The present embodiments relate to flameless thermal oxidizers (FTO) used to oxidize effluent or waste streams of for example chemical or petrochemical plants, and in particular to FTOs having a fixed matrix bed.
A flameless thermal oxidizer (FTO) is used for flameless oxidation of gaseous effluent (waste) streams, by introducing a mixture of the effluent stream and an oxidizer, typicallsy air, into an FTO vessel containing a fixed matrix bed maintained at temperatures above 1400° F. in a well defined reaction zone remote from a mixing region. During operation of a known FTO, a mixture of an effluent gaseous stream and an oxidizer is delivered to the fixed matrix bed through a dip tube partially embedded in the matrix such that an oxidation reaction zone, which is flameless, is established in the hot fixed matrix bed. An important difference between an FTO and other known types of combustors, such as burners, combustion chambers using coal or fluidized bed reactors, etc., is that within the FTO the oxidation reaction occurs outside of flammability limits, typicallsy below lower flammability limits (LFL) and thus, there is no flame front or the oxidation is flameless.
A combination of structural features and gaseous mixture controls in the known FTO prevents the oxidation reaction front from propagating upstream through the dip tube, thus making the FTO operationally safe as well as environment friendly. However, current FTO construction and related methods of operation do not offer the safety and environmental benefits in situations where the effluent mixture contains hydrogen gas. Hydrogen gas is extremely reactive, has a high oxidation reaction propagation velocity or flame speed, and when mixed with an oxidizer such as air, has a wide range of lower flammability to upper flammability limits, thus making known FTOs and related operations highly prone to a risk of uncontrolled oxidation reaction this uncontrolled oxidation reaction.
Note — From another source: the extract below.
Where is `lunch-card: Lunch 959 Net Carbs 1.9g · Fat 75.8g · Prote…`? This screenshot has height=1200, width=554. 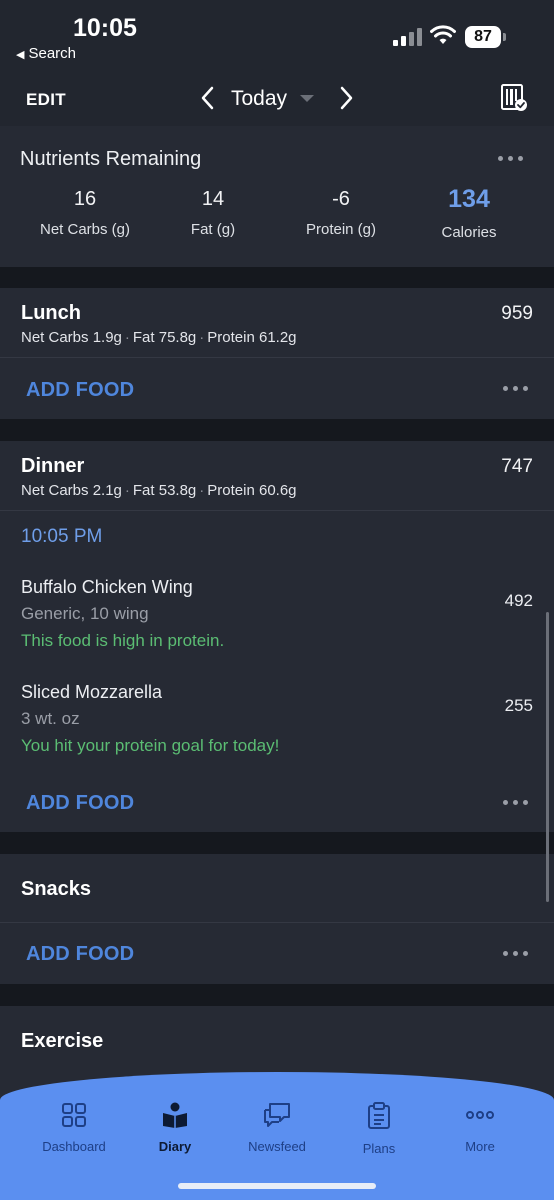 lunch-card: Lunch 959 Net Carbs 1.9g · Fat 75.8g · Prote… is located at coordinates (277, 354).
This uncontrolled oxidation reaction will develop a flame front along an interior of the dip tube or inside the fixed matrix bed, thus creating conditions which may cause damage to the FTO vessel, violation of environmental permit limits on emission of volatile organic chemicals (VOCs), and/or green-house gases (GHGs).
The current lack of technical knowledge to control the oxidation mixture concentration limits, mixture speed, and reaction zone necessary for effluent streams with hydrogen therein has to date prevented known FTOs from being used as a viable technical solution for such hydrogen laden gaseous streams.